Stick with the QD spray ... Dish soap diluted will work but some can break down the clay bar.


----------



## fastmk6 (Mar 9, 2015)

Jesstzn said:


> Stick with the QD spray ... Dish soap diluted will work but some can break down the clay bar.


not diluted dish soap but diluted turtle wash called turtle wax quick and easy zip wax car wash. will that work?


----------



## Mr Roo (Aug 8, 2006)

I thought I read somewhere that Ultimate Quick detailer was not to be used with a clay bar? I have always used the old red bottle detailer, plus I could never justify the price jump to the ultimate.


----------



## fastmk6 (Mar 9, 2015)

Mr Roo said:


> I thought I read somewhere that Ultimate Quick detailer was not to be used with a clay bar? I have always used the old red bottle detailer, plus I could never justify the price jump to the ultimate.


I couldn't find the red bottle that came with the clay kit. I don't think meguiars sells it separately from the kit so I bought the ultimate quick. Do they actually sell the red bottle by itself? If you know please let me know.


----------



## Ajlal24 (Mar 7, 2007)

You can always go with another manufactures/retailers clay lube if you can't find the Meguire's product.
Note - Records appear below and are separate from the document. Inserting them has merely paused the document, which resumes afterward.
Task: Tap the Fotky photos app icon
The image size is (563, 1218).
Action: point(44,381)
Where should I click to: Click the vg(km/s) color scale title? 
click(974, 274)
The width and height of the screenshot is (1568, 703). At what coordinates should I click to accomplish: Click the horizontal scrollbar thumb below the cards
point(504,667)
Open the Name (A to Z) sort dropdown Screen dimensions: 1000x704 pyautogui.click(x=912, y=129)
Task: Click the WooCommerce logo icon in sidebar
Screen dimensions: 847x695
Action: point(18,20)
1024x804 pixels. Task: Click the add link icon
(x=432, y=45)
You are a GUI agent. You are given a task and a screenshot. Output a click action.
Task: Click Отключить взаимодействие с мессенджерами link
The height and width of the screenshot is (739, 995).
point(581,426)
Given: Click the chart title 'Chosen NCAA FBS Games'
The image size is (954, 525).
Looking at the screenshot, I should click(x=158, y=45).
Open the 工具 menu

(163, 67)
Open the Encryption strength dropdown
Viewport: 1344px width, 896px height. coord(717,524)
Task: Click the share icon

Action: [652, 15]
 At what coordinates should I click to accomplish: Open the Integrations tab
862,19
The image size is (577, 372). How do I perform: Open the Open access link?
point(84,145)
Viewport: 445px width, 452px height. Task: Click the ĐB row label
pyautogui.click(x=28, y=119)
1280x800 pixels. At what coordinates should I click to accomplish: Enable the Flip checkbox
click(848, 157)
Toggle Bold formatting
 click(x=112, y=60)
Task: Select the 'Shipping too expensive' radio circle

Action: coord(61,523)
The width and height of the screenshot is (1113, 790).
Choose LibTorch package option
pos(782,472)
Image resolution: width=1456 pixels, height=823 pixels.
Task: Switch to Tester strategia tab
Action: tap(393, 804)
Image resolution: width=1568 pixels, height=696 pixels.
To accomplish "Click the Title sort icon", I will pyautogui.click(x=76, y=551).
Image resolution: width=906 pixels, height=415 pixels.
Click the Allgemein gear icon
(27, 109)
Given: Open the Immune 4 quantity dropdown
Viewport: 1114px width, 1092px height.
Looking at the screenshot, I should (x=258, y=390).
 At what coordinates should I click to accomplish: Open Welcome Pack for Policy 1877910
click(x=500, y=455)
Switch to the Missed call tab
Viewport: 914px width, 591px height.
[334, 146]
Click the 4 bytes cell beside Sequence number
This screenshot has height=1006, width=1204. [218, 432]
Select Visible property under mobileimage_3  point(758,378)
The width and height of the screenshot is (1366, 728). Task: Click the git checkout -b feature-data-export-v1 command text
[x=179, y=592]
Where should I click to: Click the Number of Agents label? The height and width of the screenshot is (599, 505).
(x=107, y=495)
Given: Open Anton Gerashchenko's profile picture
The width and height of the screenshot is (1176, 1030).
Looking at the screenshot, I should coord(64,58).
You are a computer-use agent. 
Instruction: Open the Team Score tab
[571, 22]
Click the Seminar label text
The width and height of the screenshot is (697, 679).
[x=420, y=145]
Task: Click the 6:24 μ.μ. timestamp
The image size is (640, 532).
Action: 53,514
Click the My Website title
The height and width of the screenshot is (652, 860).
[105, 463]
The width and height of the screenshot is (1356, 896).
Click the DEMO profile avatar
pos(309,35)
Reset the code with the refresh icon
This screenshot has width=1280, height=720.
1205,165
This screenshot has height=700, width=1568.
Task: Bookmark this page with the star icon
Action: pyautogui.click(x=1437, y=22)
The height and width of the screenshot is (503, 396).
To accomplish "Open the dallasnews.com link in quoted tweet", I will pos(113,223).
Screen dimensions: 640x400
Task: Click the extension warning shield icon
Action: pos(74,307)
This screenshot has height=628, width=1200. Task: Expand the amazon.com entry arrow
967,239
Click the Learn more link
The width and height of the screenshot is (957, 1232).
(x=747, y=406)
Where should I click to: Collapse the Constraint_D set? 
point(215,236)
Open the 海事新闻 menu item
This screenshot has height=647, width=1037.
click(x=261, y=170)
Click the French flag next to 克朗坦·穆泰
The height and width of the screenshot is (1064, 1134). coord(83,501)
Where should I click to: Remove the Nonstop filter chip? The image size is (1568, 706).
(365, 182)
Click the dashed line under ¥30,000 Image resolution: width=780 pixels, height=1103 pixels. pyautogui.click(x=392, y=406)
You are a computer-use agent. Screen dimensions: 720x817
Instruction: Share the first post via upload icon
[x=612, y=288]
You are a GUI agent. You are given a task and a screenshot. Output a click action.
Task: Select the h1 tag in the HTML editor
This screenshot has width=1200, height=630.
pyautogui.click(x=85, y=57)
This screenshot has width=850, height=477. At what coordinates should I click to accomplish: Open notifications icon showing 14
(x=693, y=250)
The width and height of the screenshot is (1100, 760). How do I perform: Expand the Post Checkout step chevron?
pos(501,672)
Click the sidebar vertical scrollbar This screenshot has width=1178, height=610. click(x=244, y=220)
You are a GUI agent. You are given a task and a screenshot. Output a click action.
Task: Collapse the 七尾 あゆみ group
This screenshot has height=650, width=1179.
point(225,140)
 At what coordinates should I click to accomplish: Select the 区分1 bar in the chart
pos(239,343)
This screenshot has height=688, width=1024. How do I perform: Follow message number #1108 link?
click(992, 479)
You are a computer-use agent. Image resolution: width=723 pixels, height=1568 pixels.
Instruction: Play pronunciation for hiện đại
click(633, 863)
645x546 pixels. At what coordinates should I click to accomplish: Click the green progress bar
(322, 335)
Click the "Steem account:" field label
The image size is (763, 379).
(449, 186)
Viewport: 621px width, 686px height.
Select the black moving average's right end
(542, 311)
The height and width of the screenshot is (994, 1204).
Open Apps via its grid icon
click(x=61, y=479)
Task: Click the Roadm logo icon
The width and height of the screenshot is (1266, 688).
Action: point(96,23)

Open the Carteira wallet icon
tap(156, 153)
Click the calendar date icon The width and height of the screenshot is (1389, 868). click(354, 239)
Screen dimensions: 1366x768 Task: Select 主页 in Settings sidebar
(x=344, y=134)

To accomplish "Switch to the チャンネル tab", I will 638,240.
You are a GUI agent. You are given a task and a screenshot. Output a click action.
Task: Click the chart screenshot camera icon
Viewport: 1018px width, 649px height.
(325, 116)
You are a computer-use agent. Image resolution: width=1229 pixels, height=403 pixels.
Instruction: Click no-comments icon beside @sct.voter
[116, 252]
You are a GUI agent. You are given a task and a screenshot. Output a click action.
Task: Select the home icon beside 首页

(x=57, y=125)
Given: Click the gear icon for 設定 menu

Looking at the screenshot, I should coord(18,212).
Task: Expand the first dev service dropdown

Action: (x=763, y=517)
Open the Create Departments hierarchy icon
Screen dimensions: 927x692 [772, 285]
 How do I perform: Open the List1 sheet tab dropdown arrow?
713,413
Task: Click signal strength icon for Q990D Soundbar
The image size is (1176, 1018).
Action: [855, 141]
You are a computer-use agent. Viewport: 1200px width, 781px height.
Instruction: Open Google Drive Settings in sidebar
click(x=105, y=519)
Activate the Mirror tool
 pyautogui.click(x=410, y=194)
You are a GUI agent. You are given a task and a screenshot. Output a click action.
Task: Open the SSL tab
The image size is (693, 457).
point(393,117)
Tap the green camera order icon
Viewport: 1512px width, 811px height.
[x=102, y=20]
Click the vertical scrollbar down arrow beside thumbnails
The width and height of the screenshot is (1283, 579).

Chemical Guys "Clay Luber" is $10, local Walmart centers have an array of car care items that I'm sure you can find something worth using. Diluted car wash soap is always an option. I've used it several times and prefer it as it prevents sticking and works just as effectively, just make sure your car has been washed to remove loose contaminants.


----------



## swazey (Nov 17, 2014)

You're not going to scratch the paint unless you scratch all the way through your clear coat. Just make sure no dust or sand is on the car as Ajlal24 noted. Clay the car right after you wash, while the car is still wet. 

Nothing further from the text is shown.